Pintura idílica, os quadros de Dacosta deixam aparecer
«Pintura idílica, os quadros de Dacosta deixam aparecer, de facto, vivas cores, ensombrecidas por indizível não se sabe quando, a envolver de poética atemporalidade imagens de flagrante actualidade formal. Imagens que, na lembrança possível de certas minúsculas composições de Henrique Pousão, assumem pelo pequeno formato diferentes paisagens de vastidão marítima, do sussurro das fontes de Sintra, da humidade de falésias ou dos jardins de fadas. Como retrospectivando as próprias raízes da sua formação de pintor. Dacosta fez remontar o maravilhoso surrealista de encontro a suas origens históricas, no simbolismo romântico. Porém, em si, ironizam-se flexões revivalistas numa dimensão afectiva, acertando-se a recentíssimas propostas de um postmodernismo que revê o passado da modernidade.
Contínua chamada de lugares e momentos vividos, renascidos em frescura lúdica, a sua pintura tem uma espontaneidade só possível pela experiência feita.
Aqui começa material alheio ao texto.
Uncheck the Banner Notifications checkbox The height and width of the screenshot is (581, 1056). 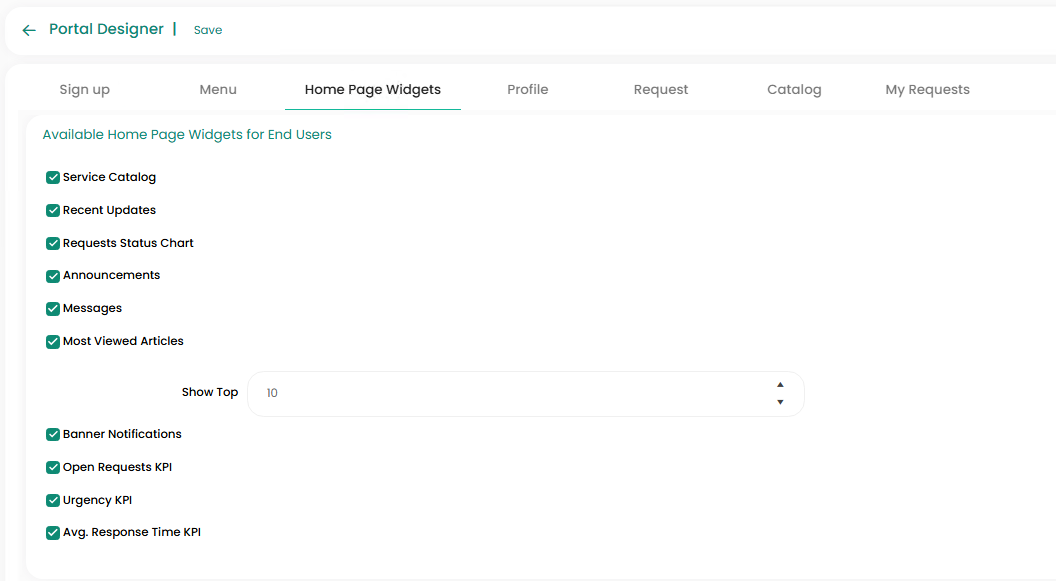[x=53, y=434]
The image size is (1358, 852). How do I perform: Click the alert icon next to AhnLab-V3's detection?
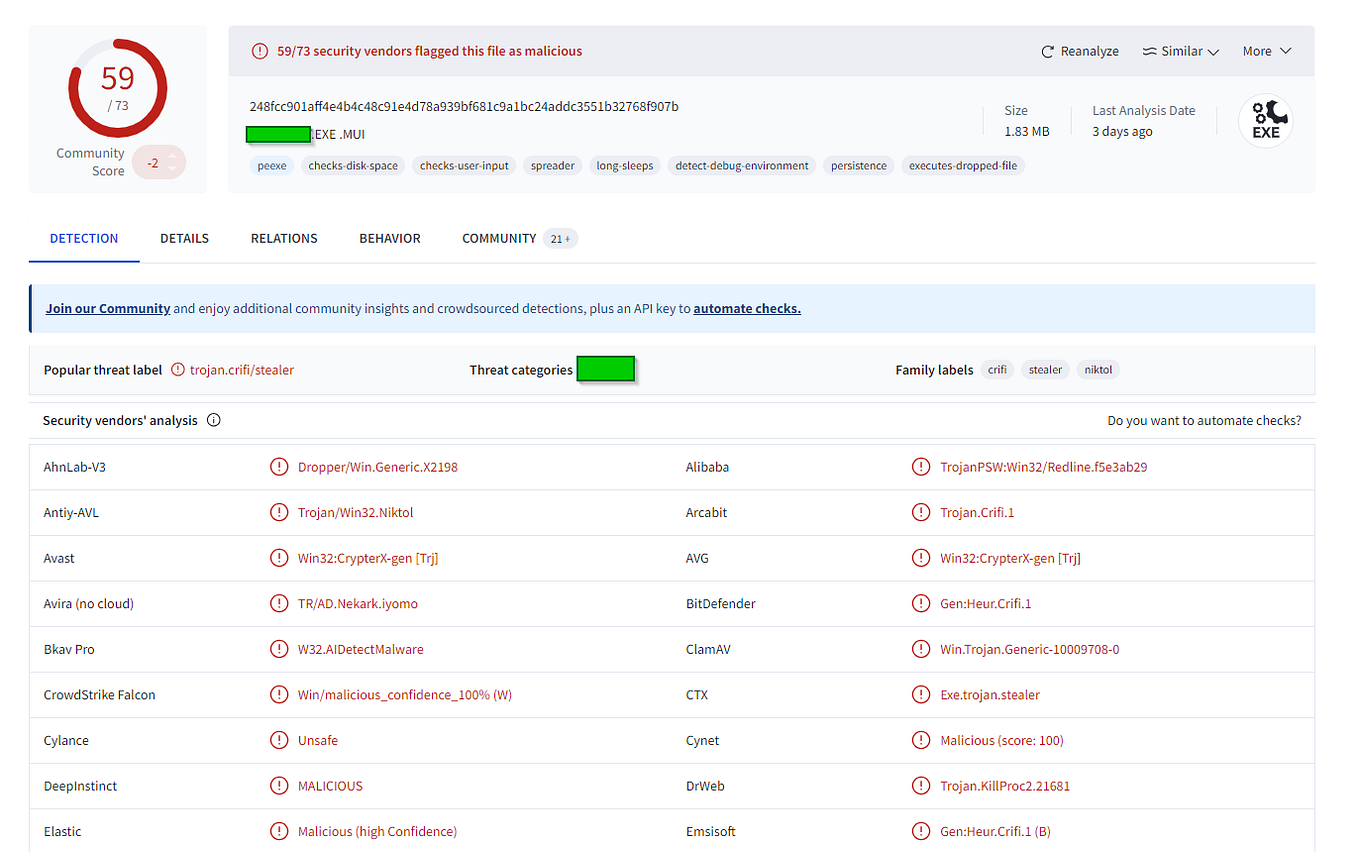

É essa pintura, expoente de despreconceituada naturalidade, capaz de indissociar o cultural no existencial. Antes de mais, afirmações do plano, do encantamento sensual de texturas ou de directos contrastes cromáticos, tais obras multiplicam motivações figurativas duma memória liberta, mas a serenar sempre no requinte executivo de cada quadro, a forma exacta dum discurso lírico com eco imediato nas nossas emoções mais fundas. E a memória do pintor, transporta-nos para sítios açorianos, para a Évora antiquíssima da lenda, para horizontes atlânticos que se verticalizam abstractamente. Leva-nos até junto de mulheres surgidas em inocência erótica pelas quais se recupera também o envolvimento táctil dos afagos maternais.
Tudo consigo transborda o confessional subjectivo para diferente plano de comunhão sensível que relembra o sentido da arte, ligada à mitologia ou à religiosidade popular: sentida simultaneamente evocação do mistério sacral e libertação festiva de catarse vitalista.
Muitas da mais bela telas, agora expostas na “Zen”, confirmam quanto em Dacosta a fluência da maturidade trouxe a reconquista da juventude. Nunca, todavia, há consigo arrebatamentos de “pulsão selvagem”. Ao inverso, nele subsiste uma nostalgia que decanta o esplendor mais agressivo de cores “fauves” numa delicadeza terna a repercutir constantes emocionais que o ligam a específica condição espiritual, talvez enraizável numa sensibilidade colectiva portuguesa. Ou, pelo menos, assim sentida no diálogo com a sua (nossa) pintura.»